## EXERCISE REQUIREMENTS
Which lines of the listing below contain the string "page", with case counting? Copy each of those lines in full.
★ ★ ★ ★ ★ ★ ★
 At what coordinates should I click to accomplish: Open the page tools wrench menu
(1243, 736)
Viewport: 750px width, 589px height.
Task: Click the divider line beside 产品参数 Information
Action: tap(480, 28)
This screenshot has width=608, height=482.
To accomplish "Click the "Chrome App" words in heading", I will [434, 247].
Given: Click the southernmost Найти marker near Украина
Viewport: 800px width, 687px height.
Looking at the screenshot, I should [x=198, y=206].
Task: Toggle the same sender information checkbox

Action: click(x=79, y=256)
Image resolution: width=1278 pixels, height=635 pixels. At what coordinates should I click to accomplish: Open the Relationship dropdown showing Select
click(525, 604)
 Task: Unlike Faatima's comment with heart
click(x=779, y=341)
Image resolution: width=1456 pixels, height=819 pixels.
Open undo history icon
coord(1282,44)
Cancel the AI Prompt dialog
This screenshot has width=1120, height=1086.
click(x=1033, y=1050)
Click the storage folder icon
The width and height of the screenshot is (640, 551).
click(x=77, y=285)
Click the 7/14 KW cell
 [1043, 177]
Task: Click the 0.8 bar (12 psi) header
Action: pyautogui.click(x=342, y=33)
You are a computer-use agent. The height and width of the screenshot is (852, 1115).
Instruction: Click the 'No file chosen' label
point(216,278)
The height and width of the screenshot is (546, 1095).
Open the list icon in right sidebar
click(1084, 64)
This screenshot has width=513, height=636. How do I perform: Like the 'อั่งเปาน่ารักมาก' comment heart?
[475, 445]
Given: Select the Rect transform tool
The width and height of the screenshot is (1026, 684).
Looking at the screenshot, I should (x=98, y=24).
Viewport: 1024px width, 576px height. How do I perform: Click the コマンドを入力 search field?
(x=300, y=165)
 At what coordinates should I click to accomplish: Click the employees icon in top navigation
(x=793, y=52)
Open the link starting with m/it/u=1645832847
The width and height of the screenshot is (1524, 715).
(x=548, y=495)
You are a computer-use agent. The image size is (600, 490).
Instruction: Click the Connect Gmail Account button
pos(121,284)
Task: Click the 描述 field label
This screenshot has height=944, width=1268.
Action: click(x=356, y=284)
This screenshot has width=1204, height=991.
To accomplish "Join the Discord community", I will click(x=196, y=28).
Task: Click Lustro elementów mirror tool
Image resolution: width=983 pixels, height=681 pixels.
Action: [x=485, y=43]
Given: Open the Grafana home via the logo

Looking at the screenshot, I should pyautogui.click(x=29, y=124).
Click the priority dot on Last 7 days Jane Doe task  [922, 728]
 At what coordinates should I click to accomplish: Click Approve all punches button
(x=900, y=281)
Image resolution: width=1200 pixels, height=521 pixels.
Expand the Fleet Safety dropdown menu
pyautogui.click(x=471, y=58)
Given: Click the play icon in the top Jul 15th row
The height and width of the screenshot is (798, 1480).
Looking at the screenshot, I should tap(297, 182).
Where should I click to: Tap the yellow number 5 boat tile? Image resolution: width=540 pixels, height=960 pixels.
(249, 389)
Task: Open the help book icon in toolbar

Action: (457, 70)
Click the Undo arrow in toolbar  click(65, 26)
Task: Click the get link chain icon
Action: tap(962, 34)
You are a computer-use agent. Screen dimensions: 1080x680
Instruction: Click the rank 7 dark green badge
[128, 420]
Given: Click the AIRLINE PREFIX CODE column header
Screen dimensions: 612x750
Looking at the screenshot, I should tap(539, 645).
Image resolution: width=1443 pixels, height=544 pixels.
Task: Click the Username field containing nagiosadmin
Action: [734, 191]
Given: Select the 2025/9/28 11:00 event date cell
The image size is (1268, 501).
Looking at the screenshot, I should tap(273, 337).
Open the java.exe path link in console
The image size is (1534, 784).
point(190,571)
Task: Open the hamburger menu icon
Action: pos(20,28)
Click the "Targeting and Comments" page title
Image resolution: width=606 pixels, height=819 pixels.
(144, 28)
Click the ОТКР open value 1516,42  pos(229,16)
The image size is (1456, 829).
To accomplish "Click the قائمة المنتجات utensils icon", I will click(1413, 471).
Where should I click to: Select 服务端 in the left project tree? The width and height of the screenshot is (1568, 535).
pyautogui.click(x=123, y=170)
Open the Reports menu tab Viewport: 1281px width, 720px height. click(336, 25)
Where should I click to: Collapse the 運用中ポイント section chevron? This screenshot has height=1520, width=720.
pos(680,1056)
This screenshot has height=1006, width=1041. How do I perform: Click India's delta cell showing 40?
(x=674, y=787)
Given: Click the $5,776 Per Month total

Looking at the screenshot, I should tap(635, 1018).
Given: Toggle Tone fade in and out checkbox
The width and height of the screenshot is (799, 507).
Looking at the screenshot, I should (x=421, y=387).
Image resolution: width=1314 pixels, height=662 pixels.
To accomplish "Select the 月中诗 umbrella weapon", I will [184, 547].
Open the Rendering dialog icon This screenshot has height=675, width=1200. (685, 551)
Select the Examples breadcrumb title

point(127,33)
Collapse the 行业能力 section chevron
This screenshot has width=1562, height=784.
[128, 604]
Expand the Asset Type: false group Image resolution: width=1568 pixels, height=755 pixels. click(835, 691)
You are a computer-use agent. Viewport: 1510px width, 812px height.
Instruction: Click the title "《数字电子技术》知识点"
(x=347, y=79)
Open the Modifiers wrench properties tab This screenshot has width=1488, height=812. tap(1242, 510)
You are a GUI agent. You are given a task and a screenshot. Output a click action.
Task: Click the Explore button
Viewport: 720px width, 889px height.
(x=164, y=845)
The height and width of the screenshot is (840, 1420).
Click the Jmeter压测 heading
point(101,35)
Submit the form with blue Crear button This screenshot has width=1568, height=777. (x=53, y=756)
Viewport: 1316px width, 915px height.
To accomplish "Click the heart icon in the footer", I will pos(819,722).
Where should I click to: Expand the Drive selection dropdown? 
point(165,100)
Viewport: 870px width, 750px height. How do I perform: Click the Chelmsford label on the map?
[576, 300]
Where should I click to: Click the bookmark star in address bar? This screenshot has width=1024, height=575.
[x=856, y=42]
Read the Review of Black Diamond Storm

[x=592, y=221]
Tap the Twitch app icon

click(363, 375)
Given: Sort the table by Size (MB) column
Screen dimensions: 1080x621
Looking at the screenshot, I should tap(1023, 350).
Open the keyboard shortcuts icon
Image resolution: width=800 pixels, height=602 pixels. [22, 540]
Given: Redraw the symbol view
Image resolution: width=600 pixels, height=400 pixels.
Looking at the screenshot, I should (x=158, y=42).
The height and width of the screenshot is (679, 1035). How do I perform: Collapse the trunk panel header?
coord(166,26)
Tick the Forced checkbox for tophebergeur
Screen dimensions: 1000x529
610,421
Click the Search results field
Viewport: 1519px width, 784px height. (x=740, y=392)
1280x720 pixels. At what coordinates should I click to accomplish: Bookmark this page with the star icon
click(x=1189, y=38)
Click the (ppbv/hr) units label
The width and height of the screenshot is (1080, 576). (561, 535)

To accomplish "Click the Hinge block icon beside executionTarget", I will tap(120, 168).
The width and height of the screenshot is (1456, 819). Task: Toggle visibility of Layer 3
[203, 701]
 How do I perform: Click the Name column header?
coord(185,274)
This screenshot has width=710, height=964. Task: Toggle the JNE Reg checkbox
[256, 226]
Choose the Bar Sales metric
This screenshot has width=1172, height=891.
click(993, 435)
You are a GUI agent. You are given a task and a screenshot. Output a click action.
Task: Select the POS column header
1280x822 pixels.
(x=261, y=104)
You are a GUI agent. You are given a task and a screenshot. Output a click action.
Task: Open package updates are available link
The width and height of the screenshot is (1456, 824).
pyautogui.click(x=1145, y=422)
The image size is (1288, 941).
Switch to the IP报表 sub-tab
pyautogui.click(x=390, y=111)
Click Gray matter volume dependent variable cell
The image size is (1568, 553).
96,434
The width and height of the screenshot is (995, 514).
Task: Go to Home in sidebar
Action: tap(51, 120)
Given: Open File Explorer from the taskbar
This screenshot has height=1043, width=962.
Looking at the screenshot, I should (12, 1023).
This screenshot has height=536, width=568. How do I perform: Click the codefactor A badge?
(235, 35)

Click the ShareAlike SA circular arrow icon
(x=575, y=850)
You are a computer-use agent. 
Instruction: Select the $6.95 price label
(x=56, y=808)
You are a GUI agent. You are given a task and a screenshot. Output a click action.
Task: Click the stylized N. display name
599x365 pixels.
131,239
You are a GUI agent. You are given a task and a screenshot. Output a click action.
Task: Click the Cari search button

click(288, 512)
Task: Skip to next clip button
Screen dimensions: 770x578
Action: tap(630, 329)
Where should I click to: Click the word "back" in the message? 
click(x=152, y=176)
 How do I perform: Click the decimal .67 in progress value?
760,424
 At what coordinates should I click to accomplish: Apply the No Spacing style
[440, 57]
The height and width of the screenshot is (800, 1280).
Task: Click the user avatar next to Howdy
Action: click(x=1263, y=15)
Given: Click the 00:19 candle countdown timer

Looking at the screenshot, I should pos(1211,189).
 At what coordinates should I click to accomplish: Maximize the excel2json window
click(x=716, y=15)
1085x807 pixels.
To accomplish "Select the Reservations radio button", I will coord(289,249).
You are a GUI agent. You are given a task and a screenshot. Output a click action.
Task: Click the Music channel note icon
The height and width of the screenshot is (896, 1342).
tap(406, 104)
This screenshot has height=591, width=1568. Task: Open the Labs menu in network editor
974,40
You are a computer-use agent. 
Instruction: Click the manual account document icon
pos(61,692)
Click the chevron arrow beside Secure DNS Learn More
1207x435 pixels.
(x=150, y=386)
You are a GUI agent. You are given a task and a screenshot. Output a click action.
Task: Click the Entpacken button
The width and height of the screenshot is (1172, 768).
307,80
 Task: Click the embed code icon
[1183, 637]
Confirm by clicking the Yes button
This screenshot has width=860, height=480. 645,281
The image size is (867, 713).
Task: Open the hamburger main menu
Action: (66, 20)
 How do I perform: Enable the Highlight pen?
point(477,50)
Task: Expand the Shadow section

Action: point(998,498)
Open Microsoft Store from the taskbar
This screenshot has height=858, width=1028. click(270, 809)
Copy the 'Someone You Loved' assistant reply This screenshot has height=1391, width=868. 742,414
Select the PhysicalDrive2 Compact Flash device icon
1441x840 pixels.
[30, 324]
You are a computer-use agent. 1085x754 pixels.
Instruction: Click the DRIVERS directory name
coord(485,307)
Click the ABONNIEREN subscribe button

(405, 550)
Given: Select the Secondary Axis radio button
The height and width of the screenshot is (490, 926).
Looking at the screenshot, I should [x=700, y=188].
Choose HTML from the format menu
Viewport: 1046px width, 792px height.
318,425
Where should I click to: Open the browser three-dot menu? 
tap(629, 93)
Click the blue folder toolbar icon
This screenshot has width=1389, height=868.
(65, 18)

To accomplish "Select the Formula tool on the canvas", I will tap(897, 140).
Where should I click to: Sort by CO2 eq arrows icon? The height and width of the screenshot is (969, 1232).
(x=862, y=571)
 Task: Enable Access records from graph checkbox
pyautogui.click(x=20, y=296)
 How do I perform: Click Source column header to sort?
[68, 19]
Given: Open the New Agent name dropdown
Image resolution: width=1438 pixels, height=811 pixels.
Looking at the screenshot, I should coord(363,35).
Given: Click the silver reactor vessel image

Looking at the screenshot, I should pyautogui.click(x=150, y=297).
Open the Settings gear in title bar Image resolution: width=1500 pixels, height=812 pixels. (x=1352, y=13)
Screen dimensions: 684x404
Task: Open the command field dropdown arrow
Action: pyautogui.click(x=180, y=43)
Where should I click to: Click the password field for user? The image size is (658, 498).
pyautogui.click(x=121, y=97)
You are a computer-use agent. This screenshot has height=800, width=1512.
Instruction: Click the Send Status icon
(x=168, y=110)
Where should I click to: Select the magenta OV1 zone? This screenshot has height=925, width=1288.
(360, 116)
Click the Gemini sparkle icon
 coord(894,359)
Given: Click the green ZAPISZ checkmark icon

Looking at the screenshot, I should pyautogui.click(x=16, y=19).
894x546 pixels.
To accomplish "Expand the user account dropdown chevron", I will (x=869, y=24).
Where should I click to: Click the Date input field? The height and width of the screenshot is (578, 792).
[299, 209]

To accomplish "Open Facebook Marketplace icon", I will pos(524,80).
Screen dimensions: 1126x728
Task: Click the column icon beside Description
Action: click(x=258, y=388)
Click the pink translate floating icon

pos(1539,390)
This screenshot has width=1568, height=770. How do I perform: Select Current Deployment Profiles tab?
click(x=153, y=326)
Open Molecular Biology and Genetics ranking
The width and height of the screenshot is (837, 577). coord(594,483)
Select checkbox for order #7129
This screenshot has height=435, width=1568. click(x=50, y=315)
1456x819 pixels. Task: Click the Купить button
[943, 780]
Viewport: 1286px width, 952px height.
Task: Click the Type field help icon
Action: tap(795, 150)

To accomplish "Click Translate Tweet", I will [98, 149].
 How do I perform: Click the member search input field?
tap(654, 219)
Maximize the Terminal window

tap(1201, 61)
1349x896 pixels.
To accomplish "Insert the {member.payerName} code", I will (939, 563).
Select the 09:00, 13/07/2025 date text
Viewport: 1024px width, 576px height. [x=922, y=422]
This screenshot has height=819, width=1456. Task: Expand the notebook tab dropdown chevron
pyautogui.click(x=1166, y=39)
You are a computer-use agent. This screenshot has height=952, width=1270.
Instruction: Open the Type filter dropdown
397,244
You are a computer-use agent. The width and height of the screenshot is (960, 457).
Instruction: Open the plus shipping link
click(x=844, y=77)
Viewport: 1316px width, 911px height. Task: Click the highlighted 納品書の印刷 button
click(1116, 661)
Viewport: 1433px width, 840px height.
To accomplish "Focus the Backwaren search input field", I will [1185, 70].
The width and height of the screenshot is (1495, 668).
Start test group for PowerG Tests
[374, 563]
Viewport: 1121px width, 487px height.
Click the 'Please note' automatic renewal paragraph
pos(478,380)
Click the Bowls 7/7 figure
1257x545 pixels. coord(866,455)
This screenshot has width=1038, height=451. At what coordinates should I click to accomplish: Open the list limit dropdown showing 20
★ ★ ★ ★ ★ ★ ★
## WORKED ANSWER
 At what coordinates should I click to accomplish: Open the page tools wrench menu
Click the "Targeting and Comments" page title
1280x720 pixels. At what coordinates should I click to accomplish: Bookmark this page with the star icon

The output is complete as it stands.